Nel mirino finiscono pensioni e salari, ma soprattutto l’assenza di un salario minimo, indicato come una misura ormai diffusa in molti Paesi europei. «Non hanno fatto niente, niente di niente. Anzi, hanno peggiorato», è il giudizio sintetico.
Il cittadino parla anche di pressione fiscale e di conti pubblici: «Hanno sistemato i conti pubblici, ma per il resto non hanno fatto niente», ribadisce.

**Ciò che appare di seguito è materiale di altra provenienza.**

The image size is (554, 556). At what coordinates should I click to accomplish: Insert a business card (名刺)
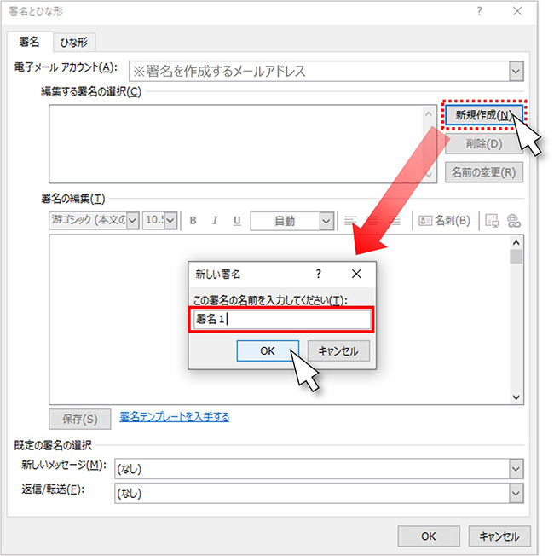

Non manca un passaggio sull’opposizione, definita «debole». Ma emerge anche una speranza politica precisa: «Io spero in Conte», dice, spiegando di vederlo come l’unico in grado di rappresentare un cambiamento.
Una testimonianza che fotografa un sentimento diffuso: delusione verso il governo e richiesta di un’alternativa credibile.
La strada parla. E quando la strada parla, la politica dovrebbe ascoltare.